#### TASK INPUTS

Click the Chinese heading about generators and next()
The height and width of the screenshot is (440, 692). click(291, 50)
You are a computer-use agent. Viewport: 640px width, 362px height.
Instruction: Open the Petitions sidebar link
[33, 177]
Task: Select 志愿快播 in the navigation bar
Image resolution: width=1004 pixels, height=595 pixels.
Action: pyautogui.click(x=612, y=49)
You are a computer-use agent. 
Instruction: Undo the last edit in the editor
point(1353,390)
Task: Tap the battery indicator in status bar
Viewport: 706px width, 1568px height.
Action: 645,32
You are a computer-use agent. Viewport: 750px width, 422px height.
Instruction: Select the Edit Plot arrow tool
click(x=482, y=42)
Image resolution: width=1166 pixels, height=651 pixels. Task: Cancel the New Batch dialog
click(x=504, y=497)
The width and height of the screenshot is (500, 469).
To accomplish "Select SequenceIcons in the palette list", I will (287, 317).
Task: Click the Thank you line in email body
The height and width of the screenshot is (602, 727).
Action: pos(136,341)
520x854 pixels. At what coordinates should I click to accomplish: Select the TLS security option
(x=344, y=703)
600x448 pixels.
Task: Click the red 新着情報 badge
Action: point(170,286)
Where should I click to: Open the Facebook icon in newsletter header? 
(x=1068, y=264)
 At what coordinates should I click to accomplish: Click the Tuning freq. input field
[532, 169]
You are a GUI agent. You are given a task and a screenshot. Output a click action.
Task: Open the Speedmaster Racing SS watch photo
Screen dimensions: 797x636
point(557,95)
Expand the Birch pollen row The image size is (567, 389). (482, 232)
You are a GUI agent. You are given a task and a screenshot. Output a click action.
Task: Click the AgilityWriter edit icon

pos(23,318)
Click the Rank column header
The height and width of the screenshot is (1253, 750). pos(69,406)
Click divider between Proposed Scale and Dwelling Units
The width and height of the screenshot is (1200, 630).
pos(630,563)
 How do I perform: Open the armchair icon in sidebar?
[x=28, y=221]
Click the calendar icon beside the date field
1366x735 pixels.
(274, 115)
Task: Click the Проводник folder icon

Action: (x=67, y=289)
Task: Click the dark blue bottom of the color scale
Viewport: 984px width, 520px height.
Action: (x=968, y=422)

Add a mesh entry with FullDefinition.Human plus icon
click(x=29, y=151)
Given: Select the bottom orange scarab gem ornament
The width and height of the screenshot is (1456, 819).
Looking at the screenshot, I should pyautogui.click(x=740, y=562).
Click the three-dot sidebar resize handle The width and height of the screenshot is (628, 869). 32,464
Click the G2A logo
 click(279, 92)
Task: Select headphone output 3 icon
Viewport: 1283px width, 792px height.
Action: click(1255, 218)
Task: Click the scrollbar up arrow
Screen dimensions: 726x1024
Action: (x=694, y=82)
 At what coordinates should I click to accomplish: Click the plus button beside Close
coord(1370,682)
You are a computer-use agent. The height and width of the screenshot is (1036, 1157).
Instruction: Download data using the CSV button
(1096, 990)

########

## SET TASK
Please pull out every line from the lines above that contains the word "arrow".

## SOLUTION
Instruction: Select the Edit Plot arrow tool
Task: Click the scrollbar up arrow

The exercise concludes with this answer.